Experts now say that epilepsy cannot be treated with a "one size fits all" approach. Recent studies have shown that many anti-epileptic drugs wreak havoc with a woman's reproductive system or worsen the thinking ability of older patients whose epilepsy may be a result of stroke or Alzheimer's disease.
"Many of the older anti-seizure medications cause reproductive health disruption," Morrell explains. "They can change hormones by increasing breakdown of sex steroid hormones and, in some cases -- like Valproate -- increase the production of the male-type hormone androgen, causing facial hair growth, male-pattern baldness and obesity. We also know that these women are more likely to have menstrual cycles in which they do not ovulate."
Anti-seizure medications have also been associated with osteoporosis, in both men and women, Morrell adds.
For people over the age of 65, the danger is the interaction of anti-seizure medication with drugs taken for stroke or Alzheimer's.
"The newer medications seem to be better tolerated and seem to have less drug/drug interactions, which is important for the elderly who are taking other medications," Morrell says. "The older anti-seizure medications also cause side effects in the elderly like dizziness, fatigue, cognitive slowing, and coordination problems."

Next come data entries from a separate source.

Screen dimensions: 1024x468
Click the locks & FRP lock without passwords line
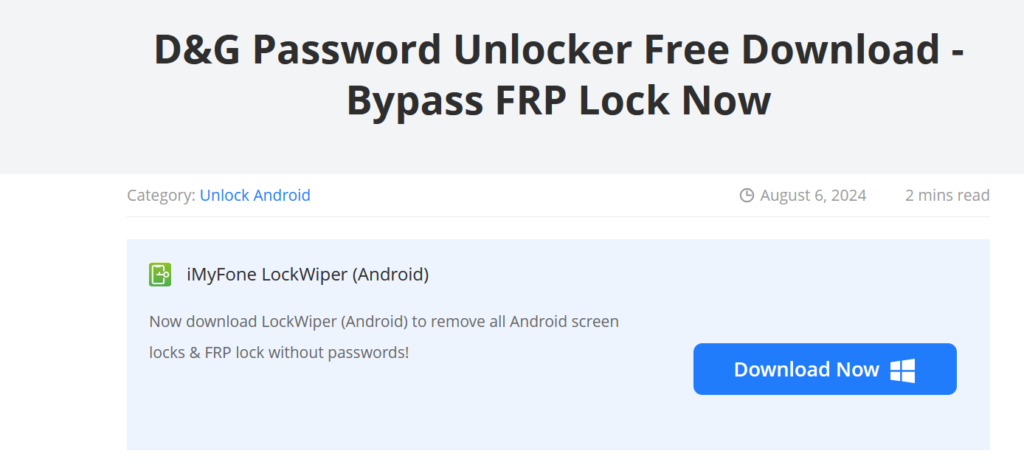(x=279, y=353)
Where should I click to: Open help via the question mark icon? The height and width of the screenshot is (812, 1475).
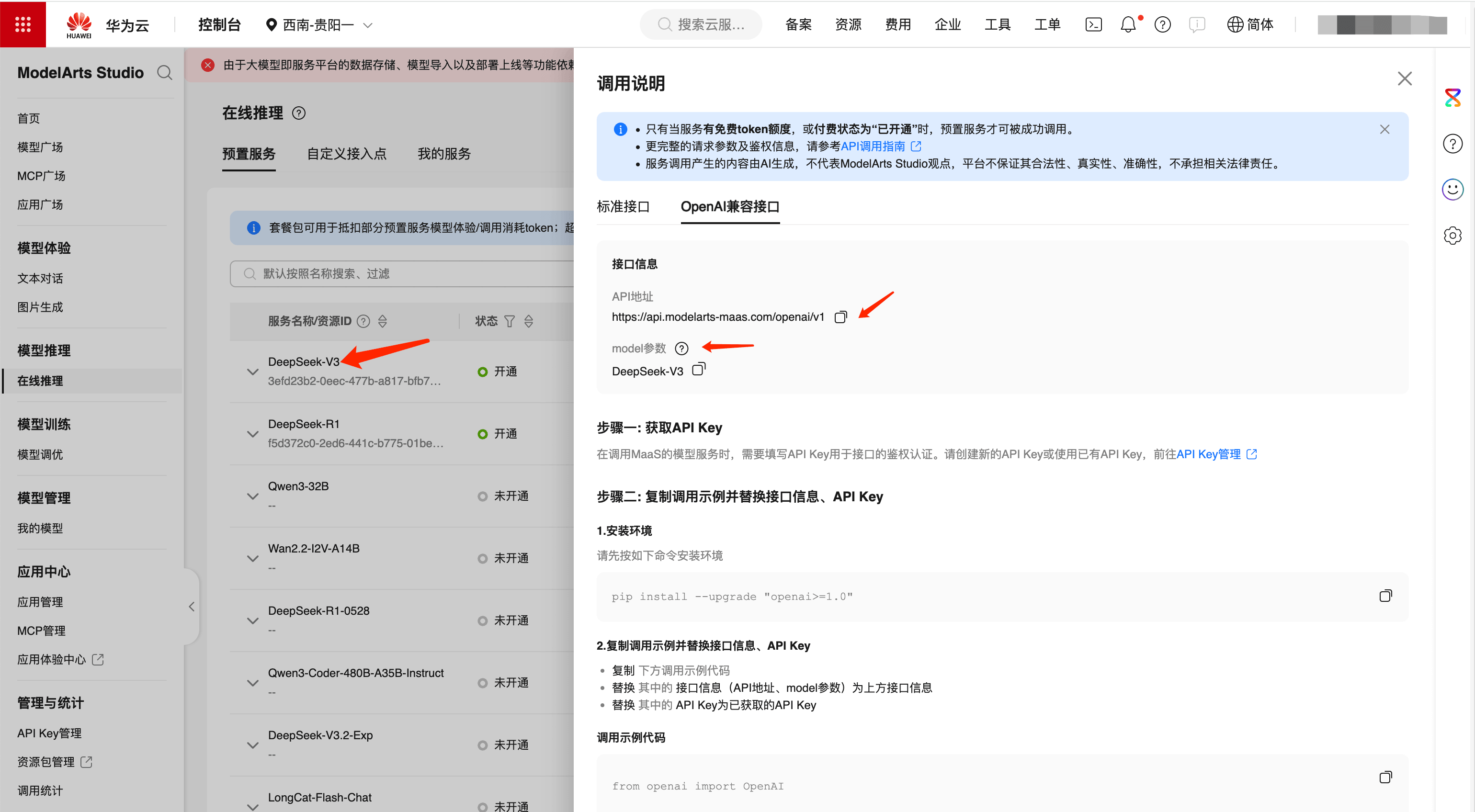1162,24
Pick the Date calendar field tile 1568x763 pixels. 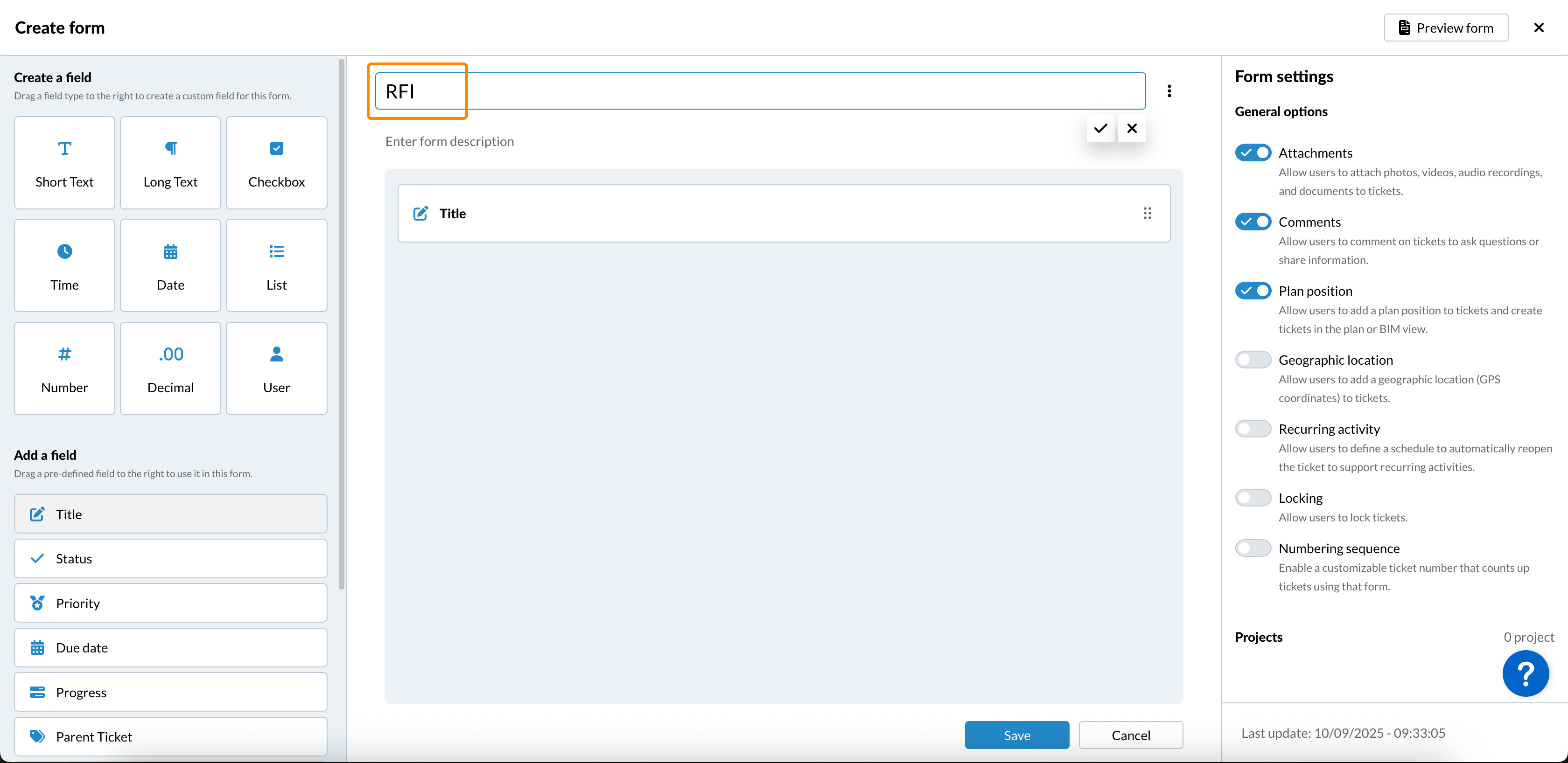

Morrell says doctors need to pay attention to the type of seizure when prescribing drugs. "For instance, experts say that an older-type drug like carbamazepine is considered the drug of first choice for an adult with partial seizure," she says, adding that lamotrigine "is the choice for partial seizures in women or in an elderly individual."
The consensus guidelines were announced today at a press conference at Columbia Presbyterian Medical Center and will be published in the November/December issue of Epilepsy and Behavior.
"Epilepsy is a complex neurological disease, and it's not so easy to treat, and the best outcome will be achieved by considering all of the treatment options," Morrell says. "We hope that these guidelines will help physicians direct towards particular medications that are likely to be a good choice for an individual patients -- no more 'one size fits all."
These guidelines are not set in stone, adds Dr. Gregory L. Barkley, medical director of the Henry Ford Comprehensive Epilepsy Program in Detroit. "These guidelines were a snapshot in time that reflected current knowledge in October of 2000, which was only six months after the introduction of three new anti-convulsant drugs. And while epilepsy specialists had some exposure to these new drugs, the general neurology community may have had some very limited exposure, and the primary care community probably had none."
"So these guidelines will certainly continue to evolve," Barkley says. "I'm sure some of the responses [on the treatment survey] to some of these newer drugs would be different today because some of these newer drugs are emerging as preferred drugs in certain circumstances."
What To Do
Talk to your doctor if you have this illness, and find out if she is familiar with the new guidelines and the newer drugs.